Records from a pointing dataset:
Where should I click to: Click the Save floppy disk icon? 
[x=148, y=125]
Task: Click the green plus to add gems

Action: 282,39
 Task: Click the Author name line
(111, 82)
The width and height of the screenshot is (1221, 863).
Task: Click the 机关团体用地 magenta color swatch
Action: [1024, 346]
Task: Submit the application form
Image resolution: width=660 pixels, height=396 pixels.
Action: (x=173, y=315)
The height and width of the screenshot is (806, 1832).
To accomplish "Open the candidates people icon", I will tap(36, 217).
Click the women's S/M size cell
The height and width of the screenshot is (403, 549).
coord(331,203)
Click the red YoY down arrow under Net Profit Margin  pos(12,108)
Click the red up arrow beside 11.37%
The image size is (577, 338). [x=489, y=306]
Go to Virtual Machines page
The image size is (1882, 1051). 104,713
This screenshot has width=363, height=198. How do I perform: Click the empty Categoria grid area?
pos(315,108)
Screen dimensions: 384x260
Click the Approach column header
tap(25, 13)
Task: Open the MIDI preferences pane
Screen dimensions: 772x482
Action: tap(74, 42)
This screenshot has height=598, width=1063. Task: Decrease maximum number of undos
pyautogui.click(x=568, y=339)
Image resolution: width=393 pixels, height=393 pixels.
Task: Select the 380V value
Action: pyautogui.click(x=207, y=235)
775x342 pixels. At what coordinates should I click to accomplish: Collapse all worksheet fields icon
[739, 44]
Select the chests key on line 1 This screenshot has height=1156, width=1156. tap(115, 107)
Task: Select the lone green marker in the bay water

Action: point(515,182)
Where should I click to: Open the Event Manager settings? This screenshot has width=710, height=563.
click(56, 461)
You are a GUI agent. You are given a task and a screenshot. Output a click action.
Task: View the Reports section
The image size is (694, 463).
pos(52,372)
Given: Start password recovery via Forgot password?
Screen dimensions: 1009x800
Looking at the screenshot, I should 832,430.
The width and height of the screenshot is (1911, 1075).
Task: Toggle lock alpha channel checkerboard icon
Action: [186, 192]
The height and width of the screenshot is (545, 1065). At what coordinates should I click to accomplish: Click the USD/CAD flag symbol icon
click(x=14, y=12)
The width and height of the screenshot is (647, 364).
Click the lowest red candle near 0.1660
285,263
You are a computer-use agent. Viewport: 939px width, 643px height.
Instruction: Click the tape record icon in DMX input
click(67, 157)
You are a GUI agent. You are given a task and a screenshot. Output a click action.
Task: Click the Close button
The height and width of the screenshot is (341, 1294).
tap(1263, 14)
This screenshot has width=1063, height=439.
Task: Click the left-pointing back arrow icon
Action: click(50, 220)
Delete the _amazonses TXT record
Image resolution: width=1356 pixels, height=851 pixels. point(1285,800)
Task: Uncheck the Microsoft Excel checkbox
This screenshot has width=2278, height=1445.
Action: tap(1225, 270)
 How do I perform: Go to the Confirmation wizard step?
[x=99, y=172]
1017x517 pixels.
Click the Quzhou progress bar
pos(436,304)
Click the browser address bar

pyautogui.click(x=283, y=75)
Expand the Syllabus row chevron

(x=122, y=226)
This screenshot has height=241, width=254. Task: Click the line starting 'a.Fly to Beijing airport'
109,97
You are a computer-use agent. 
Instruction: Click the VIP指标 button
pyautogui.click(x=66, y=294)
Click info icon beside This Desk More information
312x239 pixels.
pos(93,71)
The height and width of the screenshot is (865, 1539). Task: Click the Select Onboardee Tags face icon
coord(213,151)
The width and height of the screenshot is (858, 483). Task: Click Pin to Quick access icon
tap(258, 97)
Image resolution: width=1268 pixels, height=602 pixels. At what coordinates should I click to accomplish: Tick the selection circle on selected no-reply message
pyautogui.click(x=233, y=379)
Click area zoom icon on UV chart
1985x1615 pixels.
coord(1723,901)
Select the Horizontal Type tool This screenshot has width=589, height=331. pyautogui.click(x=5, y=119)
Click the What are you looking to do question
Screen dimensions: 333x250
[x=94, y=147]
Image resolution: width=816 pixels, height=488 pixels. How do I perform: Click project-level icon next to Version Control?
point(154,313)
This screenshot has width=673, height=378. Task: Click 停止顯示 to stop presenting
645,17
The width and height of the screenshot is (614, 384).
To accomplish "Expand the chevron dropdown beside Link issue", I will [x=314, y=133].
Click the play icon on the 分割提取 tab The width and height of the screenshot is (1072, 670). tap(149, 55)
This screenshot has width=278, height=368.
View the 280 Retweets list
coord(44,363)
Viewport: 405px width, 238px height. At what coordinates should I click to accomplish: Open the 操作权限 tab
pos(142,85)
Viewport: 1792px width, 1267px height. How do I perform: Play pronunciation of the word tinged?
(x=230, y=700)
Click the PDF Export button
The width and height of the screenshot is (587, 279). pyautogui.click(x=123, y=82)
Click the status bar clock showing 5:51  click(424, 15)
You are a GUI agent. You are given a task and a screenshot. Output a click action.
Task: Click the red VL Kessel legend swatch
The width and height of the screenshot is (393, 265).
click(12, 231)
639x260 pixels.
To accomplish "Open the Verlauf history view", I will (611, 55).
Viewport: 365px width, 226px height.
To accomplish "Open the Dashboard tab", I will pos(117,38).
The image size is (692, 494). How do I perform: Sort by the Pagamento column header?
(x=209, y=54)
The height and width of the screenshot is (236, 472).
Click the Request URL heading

- [EXERCISE GOAL]: Rewrite the lines starting with the line containing "Screen dimensions: 384x260" and going on through the line containing "(x=122, y=226)", replacing "GUI agent" with "interface agent" and changing nothing else.

- [SOLVED PROBLEM]:
Screen dimensions: 384x260
Click the Approach column header
tap(25, 13)
Task: Open the MIDI preferences pane
Screen dimensions: 772x482
Action: tap(74, 42)
This screenshot has height=598, width=1063. Task: Decrease maximum number of undos
pyautogui.click(x=568, y=339)
Image resolution: width=393 pixels, height=393 pixels.
Task: Select the 380V value
Action: pyautogui.click(x=207, y=235)
775x342 pixels. At what coordinates should I click to accomplish: Collapse all worksheet fields icon
[739, 44]
Select the chests key on line 1 This screenshot has height=1156, width=1156. tap(115, 107)
Task: Select the lone green marker in the bay water

Action: point(515,182)
Where should I click to: Open the Event Manager settings? This screenshot has width=710, height=563.
click(56, 461)
You are a interface agent. You are given a task and a screenshot. Output a click action.
Task: View the Reports section
The image size is (694, 463).
pos(52,372)
Given: Start password recovery via Forgot password?
Screen dimensions: 1009x800
Looking at the screenshot, I should 832,430.
The width and height of the screenshot is (1911, 1075).
Task: Toggle lock alpha channel checkerboard icon
Action: [186, 192]
The height and width of the screenshot is (545, 1065). At what coordinates should I click to accomplish: Click the USD/CAD flag symbol icon
click(x=14, y=12)
The width and height of the screenshot is (647, 364).
Click the lowest red candle near 0.1660
285,263
You are a computer-use agent. Viewport: 939px width, 643px height.
Instruction: Click the tape record icon in DMX input
click(67, 157)
You are a interface agent. You are given a task and a screenshot. Output a click action.
Task: Click the Close button
The height and width of the screenshot is (341, 1294).
tap(1263, 14)
This screenshot has width=1063, height=439.
Task: Click the left-pointing back arrow icon
Action: click(50, 220)
Delete the _amazonses TXT record
Image resolution: width=1356 pixels, height=851 pixels. point(1285,800)
Task: Uncheck the Microsoft Excel checkbox
This screenshot has width=2278, height=1445.
Action: tap(1225, 270)
 How do I perform: Go to the Confirmation wizard step?
[x=99, y=172]
1017x517 pixels.
Click the Quzhou progress bar
pos(436,304)
Click the browser address bar

pyautogui.click(x=283, y=75)
Expand the Syllabus row chevron

(x=122, y=226)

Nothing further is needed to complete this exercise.